- Education: University of Washington
- Awards: Accomplished Scientist Fellow for 2018 Biological Sciences - The American Association for the Advancement of Science
- Scientific career
- Workplaces: Scripps Institution of Oceanography

= Maria Vernet =

Maria Vernet is an Argentine-American marine ecologist whose research focuses on phytoplankton and marine ecosystems, particularly in the Arctic and Antarctic. She has been affiliated with the Scripps Institution of Oceanography in San Diego, California, for much of her career, where she currently serves as an emeritus researcher/professor.

== Education ==
Vernet completed her undergraduate degree in biology at the University of Buenos Aires and later moved to the United States for graduate studies. She attended the University of Washington, where she earned a Master of Science in Biological Oceanography in 1981 and a Ph.D. in the same field in 1983.

== Career and impact ==
Vernet began her affiliation with Scripps Institution of Oceanography as a postdoctoral fellow in 1986 and became a formal researcher there in 1991. Her work focuses on the distribution and abundance of phytoplankton, investigating how these microscopic organisms contribute to the marine food web and global carbon cycle.

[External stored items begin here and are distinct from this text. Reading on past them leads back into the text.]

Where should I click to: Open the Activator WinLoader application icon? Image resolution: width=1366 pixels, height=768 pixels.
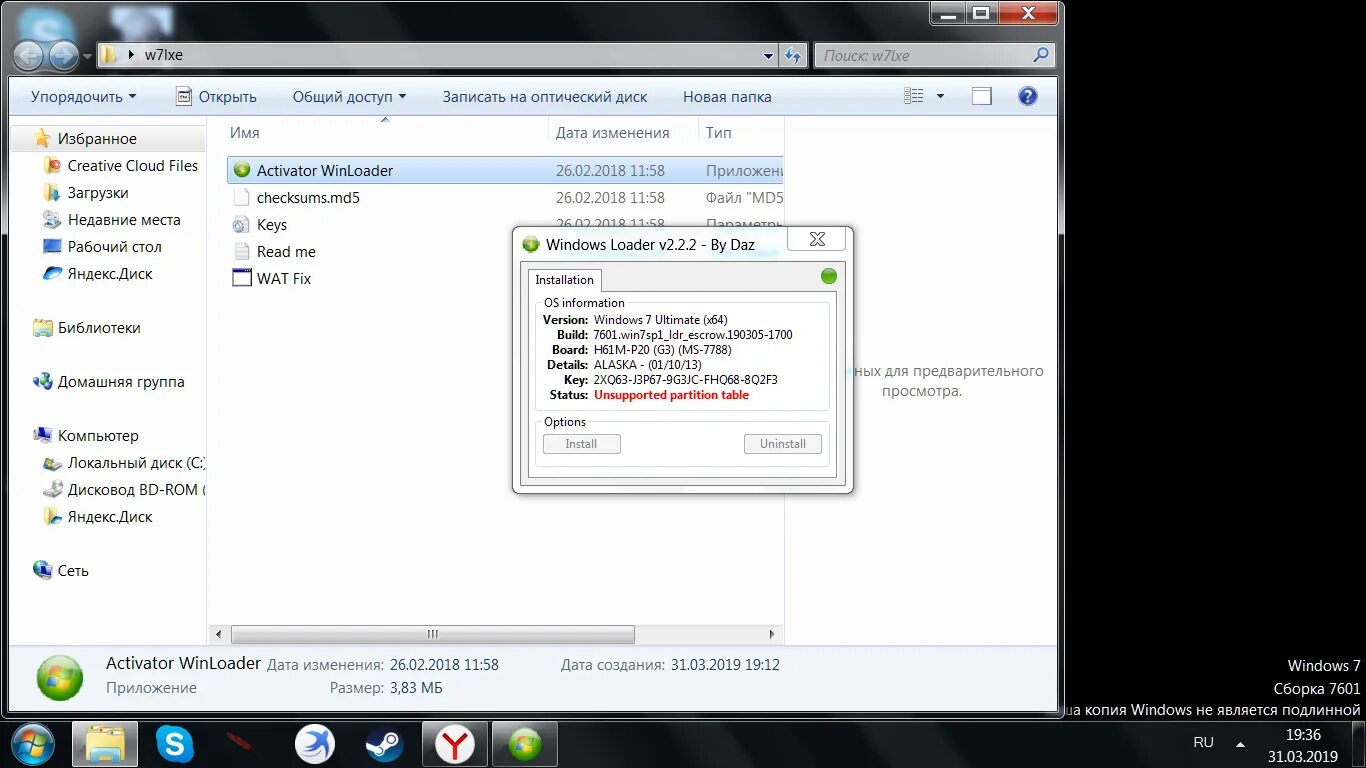(x=240, y=170)
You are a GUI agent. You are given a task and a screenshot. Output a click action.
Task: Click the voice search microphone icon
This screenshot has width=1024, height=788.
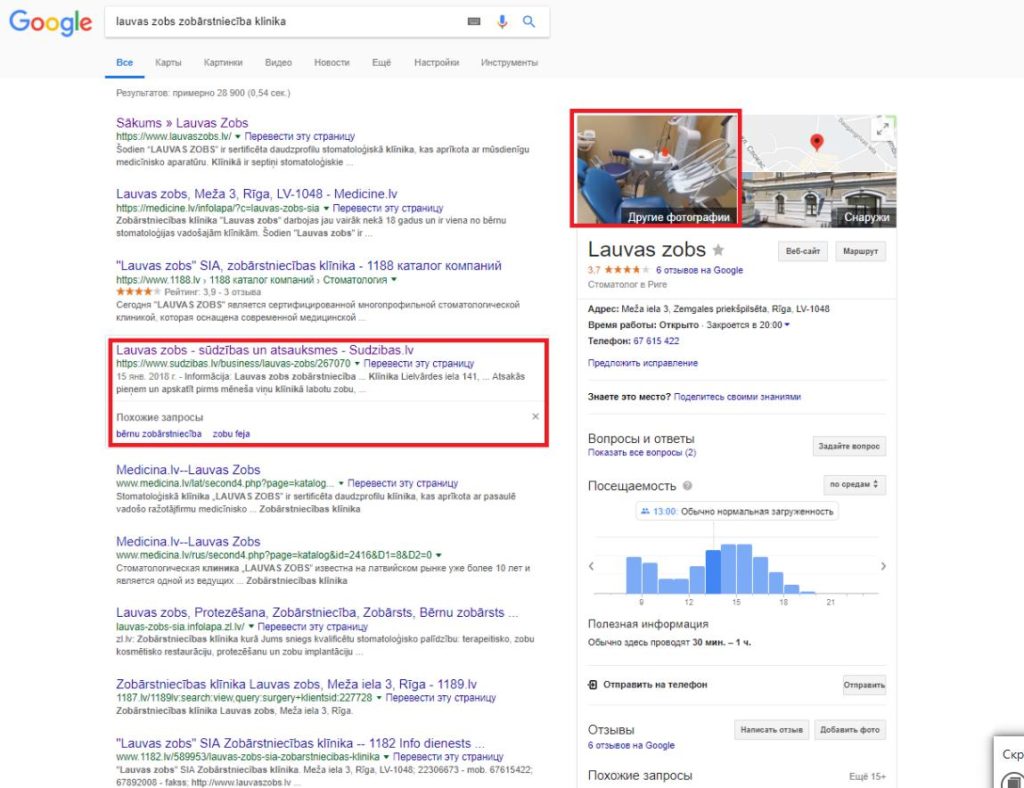(x=502, y=21)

Over several decades, Vernet has participated in more than 40 oceanographic research expeditions, conducting extensive fieldwork in the Southern Ocean, including studies in the Weddell Gyre. Her research has examined a wide range of environmental changes affecting polar marine ecosystems. Vernet was a part of one of the earliest research teams to investigate how increased ultraviolet radiation from the Antarctic ozone hole affected marine phytoplankton. Her recent projects have focused on ice-phytoplankton interactions, ecological responses to ice shelf breakups, and the impact of glacial meltwater on Antarctic and Greenland Fjord coastal ecosystems.

Vernet is also involved in citizen science through the FjordPhyto project, which collaborates with the Antarctic tourism industry to collect long-term data on phytoplankton in the Antarctic Peninsula.

== Awards and honors ==
In 2018, Vernet was elected to the American Association for the Advancement of Science (AAAS) as a Fellow for Biological Sciences. She was cited for her distinguished contributions to polar marine ecology, especially with regard to polar ice shelf breakup and ice melt.